Last month we talked with Sandy Praeger, president of the National Association of Insurance Commissioners (NAIC) about changes suggested for the insurance industry within the Blueprint released by the Department of the Treasury back in March. (For more on the Blueprint got to www.ustreas.gov/offices/domestic-finance/regulatory-blueprint.) Not surprisingly, Praeger was critical. The suggested modifications, she said, would cause more problems than they would solve, and impair the effectiveness of current regulation and consumer protections.
You might think the insurance industry would be united on the opposite side, jumping up and down and cheering for the proposed Optional Federal Charter (OFC) and all the rest. Not so, however. While some segments of the industry are very pleased, others are just as opposed as NAIC, if not for the same reasons.

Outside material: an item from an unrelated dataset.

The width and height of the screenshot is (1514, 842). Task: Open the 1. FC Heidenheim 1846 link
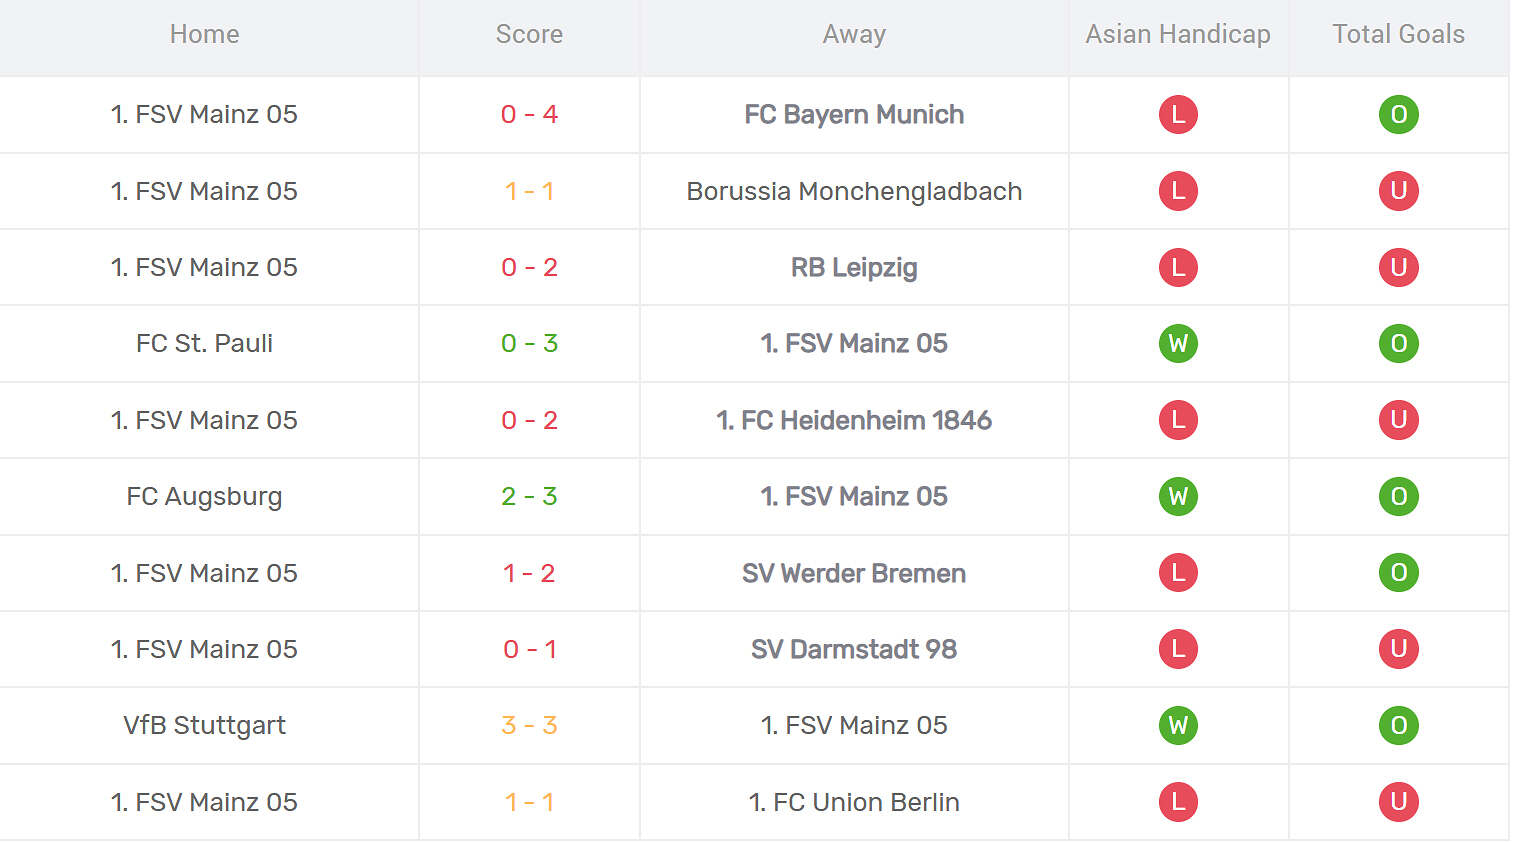854,421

American Council of Life Insurers (ACLI)
ACLI's Jack Dolan says that his group is, of course, very much in favor of the OFC; in fact, it was one of its earliest supporters. Why? To ACLI, the OFC represents "modernization of insurance regulation, which is sorely needed." Dolan points out that insurance regulation originated "with the concept that all insurance was local, and of course that's no longer the case." Citing "serious and global" challenges facing the life insurance industry, Dolan says that a federal presence in regulation is needed. Among other things, he says the life insurance industry needs to "have a seat at the table" when public policy decisions are made, dismissing the possibility that that seat might be adequately filled either by ACLI or NAIC–"neither one is congressionally authorized, and we're both just trade organizations"–and pointing out the fact that states have a "constitutional inability . . . to enter into regulatory agreements with their international counterparts."